My notes on Yesterday’s Enemy
Made – in part – to atone for the lurid, gory spectacle of The Camp on Blood Island, this is one of a clutch of gritty, gutsy war films Hammer made in the late 1950s, but it’s also a companion piece to Val Guest’s The Abominable Snowman – a chamber piece with an exotic setting, based on a TV play which presents a dramatic conflict that pays off like a theatre piece. Wolfe Morris is in it too, as a Burmese traitor this time, and Stanley Baker – the star of The Creature Hammer should have carried over to The Abominable Snowman – gets to play a conflicted lead.
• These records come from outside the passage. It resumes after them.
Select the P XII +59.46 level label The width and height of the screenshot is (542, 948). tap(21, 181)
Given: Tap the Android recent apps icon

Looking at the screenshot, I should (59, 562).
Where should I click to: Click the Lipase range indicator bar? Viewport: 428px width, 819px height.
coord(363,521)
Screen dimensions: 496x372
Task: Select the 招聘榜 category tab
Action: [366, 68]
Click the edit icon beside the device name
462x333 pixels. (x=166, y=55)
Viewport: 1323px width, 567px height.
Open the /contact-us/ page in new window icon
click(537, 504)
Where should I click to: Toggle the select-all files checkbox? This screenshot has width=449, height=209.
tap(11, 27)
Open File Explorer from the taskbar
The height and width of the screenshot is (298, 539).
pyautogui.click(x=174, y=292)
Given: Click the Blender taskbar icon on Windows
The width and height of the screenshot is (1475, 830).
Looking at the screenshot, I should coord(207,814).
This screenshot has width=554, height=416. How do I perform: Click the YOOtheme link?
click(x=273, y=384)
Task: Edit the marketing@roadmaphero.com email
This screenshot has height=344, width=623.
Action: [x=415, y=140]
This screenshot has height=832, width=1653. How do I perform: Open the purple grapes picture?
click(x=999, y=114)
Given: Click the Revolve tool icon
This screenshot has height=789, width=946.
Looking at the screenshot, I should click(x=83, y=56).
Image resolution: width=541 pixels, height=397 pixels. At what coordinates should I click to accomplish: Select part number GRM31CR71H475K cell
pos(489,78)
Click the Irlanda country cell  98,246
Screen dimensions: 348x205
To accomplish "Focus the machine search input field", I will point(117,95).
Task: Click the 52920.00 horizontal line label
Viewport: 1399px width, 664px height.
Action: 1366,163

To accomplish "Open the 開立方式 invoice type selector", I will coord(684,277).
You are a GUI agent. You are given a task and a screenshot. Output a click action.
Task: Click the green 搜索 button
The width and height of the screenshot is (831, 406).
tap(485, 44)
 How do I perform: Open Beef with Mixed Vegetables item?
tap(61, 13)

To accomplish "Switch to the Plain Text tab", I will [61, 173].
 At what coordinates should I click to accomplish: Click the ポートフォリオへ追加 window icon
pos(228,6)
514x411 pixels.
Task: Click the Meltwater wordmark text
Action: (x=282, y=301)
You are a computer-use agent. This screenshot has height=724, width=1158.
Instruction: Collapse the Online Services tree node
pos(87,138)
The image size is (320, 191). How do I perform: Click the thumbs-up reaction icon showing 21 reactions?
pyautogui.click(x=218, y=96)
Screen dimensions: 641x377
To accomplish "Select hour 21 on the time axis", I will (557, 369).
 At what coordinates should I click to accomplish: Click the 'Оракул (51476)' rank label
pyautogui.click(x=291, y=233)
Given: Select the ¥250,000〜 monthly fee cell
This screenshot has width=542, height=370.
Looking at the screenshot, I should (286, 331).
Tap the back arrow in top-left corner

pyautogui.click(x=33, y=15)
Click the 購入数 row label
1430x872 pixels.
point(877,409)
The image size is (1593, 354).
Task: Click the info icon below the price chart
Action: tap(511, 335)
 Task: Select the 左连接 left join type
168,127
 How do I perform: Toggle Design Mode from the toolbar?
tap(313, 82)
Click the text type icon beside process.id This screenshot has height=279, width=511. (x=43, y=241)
In the festering swamps of the Bray backlot, passing for Burma c. 1942, Captain Langford (Baker) leads a troop of British soldiers cut off behind enemy lines, and circumstances force him to execute by firing squad two completely innocent villagers in order to persuade the weaselly informer to explain the significance of a map found on a high-ranking, now dead Japanese officer. Of course, this horrifies a few characters who are on the patrol to provide an oppositional viewpoint – a padre (Guy Rolfe), a doctor (David Oxley), a sensitive junior officer (Richard Pasco) and a war correspondent (Leo McKern), who debate the issue – but the Captain’s regular squaddies (Gordon Jackson, Bryan Forbes, David Lodge, Percy Herbert) go along with it. The payoff is that Japanese Major Yamazaki (Philip Ahn) shows up and the situation is reversed, with the surviving Brits lined up to be shot if Langford doesn’t talk. There are a couple of action scenes, but it’s less expansive than Blood Island – and we’re mostly indoors (or inside a hut) with the drama.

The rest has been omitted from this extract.